THE TASK: Rewrite the part of the material that opens with the line containing "Köp ditt körkort i kategori DE" and closes with the line containing "Köp ditt körkort kategori D1E", putting "Beställ" wherever "Köp" appears and leaving everything else as it is. Return only those lines.

[Word and element pointing entries]
§

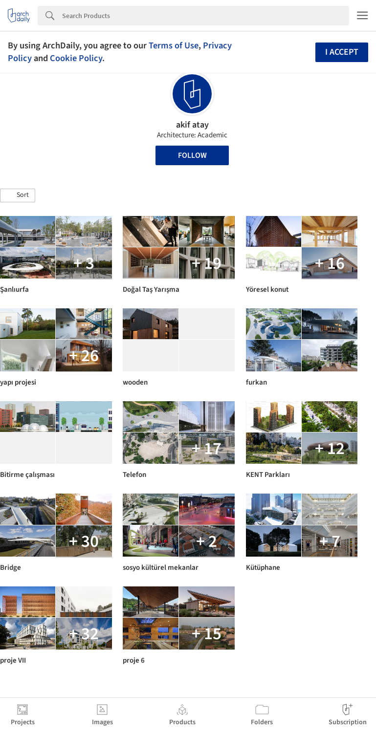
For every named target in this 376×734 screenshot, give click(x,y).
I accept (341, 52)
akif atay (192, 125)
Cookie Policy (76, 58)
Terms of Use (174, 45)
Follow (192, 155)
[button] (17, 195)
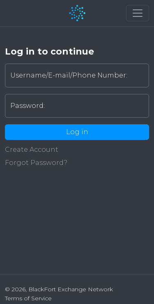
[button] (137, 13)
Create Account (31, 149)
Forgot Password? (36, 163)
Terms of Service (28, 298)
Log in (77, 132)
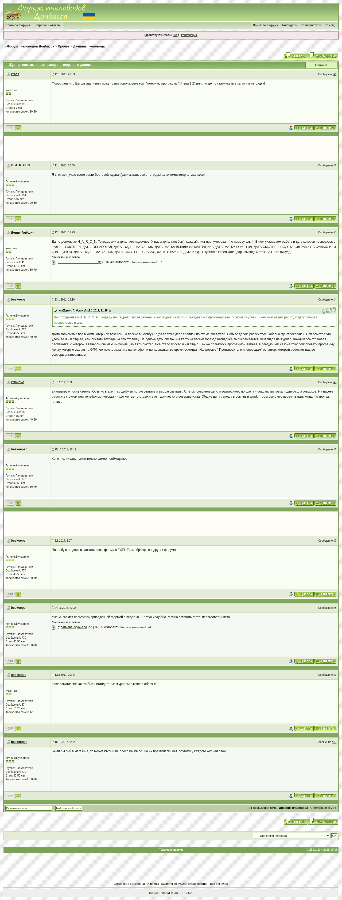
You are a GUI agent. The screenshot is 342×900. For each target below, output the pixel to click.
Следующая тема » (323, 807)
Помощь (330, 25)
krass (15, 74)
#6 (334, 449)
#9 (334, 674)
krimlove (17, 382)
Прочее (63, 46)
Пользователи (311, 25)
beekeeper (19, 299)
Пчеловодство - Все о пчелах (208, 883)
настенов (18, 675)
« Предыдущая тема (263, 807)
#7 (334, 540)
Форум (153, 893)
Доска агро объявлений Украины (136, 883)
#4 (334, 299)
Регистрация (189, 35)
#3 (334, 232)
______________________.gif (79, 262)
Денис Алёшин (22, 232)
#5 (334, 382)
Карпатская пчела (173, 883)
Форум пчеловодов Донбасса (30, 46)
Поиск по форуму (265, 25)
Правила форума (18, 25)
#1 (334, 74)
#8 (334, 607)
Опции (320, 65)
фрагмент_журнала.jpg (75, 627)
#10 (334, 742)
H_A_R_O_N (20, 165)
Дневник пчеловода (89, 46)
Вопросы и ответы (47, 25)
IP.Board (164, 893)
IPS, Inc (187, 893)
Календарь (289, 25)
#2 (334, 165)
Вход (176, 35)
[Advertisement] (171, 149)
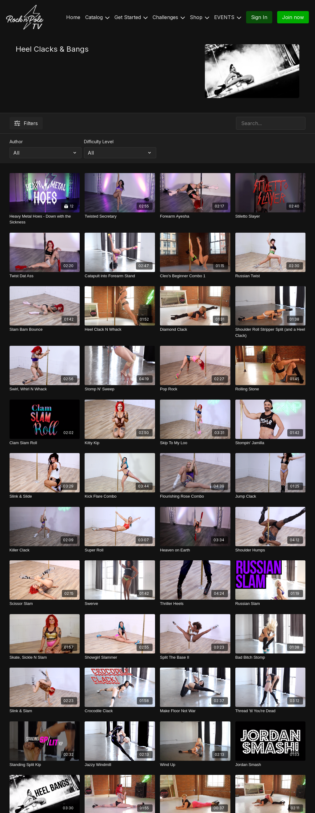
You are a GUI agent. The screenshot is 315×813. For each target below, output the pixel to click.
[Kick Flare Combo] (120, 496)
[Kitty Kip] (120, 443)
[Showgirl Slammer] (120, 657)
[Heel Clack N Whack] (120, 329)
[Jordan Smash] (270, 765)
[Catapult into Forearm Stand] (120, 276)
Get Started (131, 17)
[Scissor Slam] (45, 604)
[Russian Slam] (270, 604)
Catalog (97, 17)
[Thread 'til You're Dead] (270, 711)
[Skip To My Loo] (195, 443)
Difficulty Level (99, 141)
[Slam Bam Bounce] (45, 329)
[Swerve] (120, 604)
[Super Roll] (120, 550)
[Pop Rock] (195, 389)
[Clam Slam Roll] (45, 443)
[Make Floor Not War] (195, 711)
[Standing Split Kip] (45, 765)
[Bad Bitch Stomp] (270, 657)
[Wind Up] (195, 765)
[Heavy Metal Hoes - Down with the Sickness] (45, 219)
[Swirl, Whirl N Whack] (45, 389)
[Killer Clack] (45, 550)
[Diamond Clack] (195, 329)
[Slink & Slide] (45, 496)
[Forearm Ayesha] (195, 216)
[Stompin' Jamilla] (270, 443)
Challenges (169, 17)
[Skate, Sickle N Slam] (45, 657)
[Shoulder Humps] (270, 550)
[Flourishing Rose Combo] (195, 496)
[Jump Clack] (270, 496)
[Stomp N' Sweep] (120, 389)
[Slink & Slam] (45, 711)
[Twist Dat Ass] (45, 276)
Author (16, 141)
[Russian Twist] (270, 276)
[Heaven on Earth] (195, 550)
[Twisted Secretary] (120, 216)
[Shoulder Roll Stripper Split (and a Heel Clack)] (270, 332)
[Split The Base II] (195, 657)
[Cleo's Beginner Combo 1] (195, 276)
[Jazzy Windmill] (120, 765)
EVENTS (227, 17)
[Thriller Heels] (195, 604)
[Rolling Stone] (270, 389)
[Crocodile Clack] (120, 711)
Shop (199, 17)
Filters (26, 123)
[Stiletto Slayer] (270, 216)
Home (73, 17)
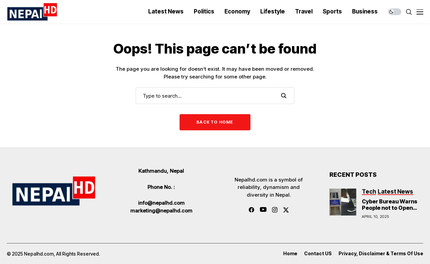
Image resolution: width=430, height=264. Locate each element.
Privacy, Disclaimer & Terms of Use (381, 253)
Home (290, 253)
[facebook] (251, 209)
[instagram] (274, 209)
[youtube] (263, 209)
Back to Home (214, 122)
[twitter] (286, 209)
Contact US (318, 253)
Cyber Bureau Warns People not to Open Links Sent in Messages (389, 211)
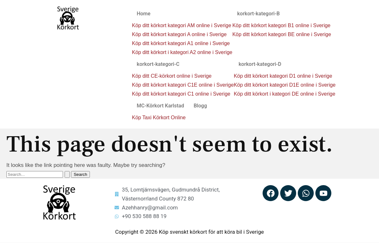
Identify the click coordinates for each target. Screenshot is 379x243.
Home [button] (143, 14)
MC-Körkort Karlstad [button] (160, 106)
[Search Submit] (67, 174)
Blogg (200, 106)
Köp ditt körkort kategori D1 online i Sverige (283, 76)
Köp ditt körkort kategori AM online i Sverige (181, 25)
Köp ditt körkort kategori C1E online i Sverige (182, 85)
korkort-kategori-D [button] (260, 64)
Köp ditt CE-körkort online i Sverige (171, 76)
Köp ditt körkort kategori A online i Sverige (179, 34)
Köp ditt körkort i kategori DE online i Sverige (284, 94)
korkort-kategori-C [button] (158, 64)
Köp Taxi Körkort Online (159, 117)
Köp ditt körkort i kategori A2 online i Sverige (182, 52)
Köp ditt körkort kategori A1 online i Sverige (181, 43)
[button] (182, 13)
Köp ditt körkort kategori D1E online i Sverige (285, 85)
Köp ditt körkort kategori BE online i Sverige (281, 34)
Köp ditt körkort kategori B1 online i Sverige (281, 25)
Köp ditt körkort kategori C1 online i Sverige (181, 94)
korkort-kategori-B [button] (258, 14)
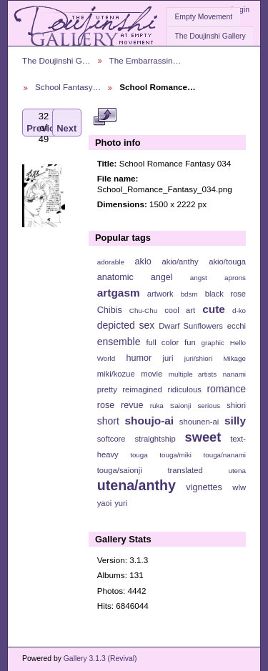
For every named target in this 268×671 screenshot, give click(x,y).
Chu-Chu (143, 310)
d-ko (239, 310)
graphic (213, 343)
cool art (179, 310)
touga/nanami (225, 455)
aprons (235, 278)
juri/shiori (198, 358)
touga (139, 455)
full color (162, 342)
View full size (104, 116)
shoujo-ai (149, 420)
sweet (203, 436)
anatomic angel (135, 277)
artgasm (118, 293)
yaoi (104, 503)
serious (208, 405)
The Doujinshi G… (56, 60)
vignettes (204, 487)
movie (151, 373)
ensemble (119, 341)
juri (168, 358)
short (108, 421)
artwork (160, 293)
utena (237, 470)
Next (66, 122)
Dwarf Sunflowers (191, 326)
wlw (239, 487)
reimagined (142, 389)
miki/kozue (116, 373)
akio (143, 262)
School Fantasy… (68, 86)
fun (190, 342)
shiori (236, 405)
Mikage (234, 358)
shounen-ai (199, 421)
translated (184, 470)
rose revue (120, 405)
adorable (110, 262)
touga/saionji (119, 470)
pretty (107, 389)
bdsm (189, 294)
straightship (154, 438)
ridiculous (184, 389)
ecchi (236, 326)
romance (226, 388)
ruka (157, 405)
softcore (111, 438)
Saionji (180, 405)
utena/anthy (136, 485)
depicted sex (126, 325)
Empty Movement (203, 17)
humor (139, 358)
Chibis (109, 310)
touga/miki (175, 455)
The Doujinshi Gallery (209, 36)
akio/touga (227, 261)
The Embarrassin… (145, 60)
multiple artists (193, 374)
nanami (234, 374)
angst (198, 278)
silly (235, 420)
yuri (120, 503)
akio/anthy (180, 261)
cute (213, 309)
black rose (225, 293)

§

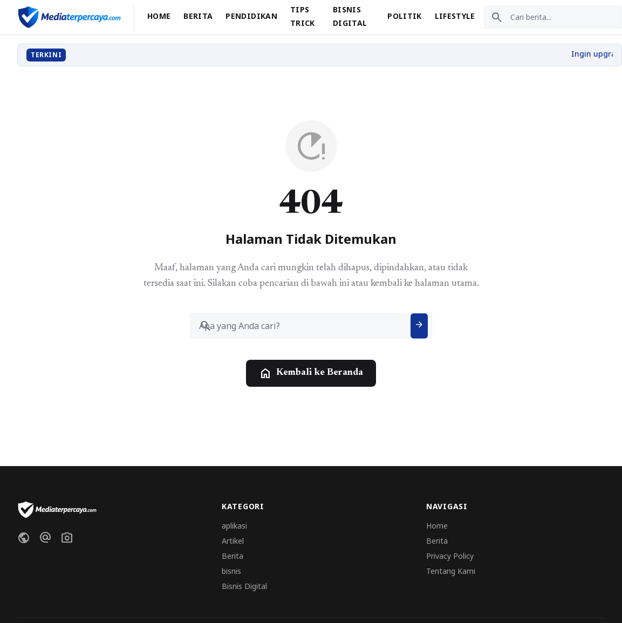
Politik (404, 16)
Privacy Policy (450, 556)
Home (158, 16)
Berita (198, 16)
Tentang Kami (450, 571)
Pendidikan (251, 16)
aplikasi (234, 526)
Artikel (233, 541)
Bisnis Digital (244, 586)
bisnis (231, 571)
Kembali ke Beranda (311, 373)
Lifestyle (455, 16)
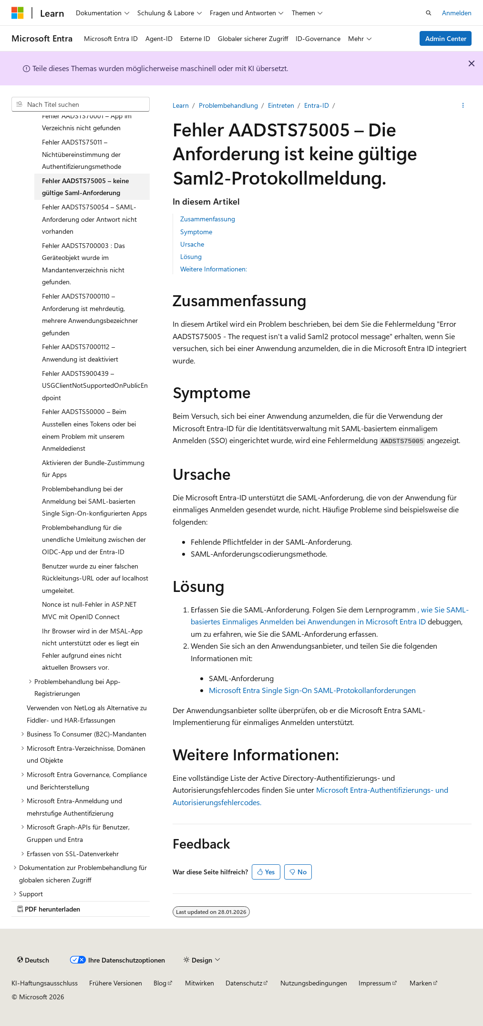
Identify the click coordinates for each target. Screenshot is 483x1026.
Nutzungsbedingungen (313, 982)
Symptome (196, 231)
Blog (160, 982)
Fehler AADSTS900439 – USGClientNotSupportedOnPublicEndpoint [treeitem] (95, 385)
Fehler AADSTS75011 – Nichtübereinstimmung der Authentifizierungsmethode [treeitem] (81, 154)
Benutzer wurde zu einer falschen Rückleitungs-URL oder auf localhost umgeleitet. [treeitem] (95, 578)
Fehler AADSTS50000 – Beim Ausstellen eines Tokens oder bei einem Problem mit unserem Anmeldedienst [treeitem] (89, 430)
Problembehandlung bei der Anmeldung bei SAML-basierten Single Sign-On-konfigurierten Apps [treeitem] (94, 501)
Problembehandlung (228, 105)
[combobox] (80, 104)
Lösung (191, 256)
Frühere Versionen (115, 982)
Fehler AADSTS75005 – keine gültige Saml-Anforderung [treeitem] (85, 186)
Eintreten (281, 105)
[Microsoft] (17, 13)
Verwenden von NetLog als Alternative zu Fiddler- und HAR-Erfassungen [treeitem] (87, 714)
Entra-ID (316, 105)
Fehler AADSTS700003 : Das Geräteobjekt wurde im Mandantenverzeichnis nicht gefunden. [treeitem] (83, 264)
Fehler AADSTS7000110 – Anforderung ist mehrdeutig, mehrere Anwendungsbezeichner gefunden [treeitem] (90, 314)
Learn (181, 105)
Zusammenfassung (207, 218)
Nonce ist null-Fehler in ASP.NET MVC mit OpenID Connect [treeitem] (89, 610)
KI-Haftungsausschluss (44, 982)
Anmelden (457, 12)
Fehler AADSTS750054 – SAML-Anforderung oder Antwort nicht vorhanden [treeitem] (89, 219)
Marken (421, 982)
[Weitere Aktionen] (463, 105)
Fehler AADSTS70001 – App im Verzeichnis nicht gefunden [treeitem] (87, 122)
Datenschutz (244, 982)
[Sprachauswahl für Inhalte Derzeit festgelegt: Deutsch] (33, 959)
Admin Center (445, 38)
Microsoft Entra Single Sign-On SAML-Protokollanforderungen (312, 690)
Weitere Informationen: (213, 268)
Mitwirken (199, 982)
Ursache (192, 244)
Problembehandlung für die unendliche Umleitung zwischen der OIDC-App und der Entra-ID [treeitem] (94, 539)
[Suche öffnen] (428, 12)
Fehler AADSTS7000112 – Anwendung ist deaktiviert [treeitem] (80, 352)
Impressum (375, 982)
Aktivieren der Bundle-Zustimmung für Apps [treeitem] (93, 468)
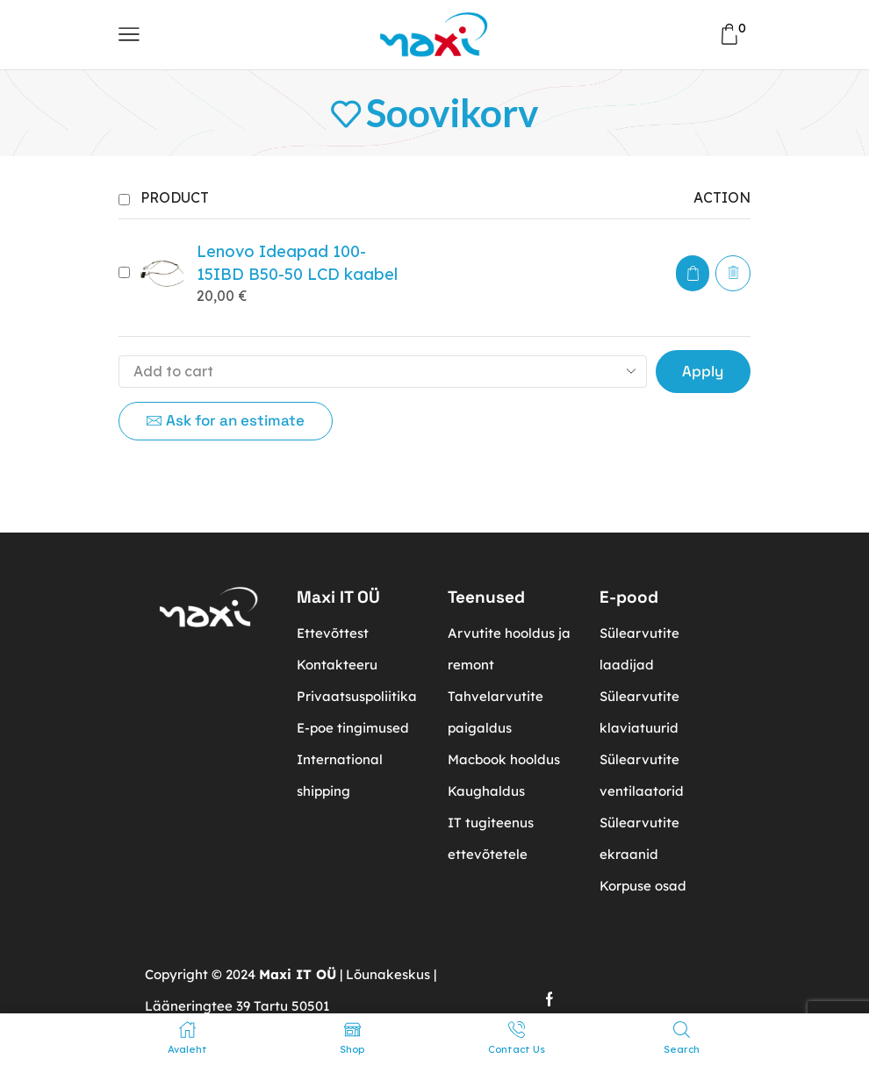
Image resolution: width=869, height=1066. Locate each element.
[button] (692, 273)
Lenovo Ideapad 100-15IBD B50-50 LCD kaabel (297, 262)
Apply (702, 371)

§

TASK ANSWER:
Beställ ditt körkort i kategori DE online i Sverige (284, 94)
korkort-kategori-C [button] (158, 64)
Beställ Taxi Körkort Online (159, 117)
Beställ ditt körkort i kategori A2 online i Sverige (182, 52)
Beställ ditt körkort kategori A1 online i Sverige (181, 43)
[button] (182, 13)
Beställ ditt körkort kategori D1E online i Sverige (285, 85)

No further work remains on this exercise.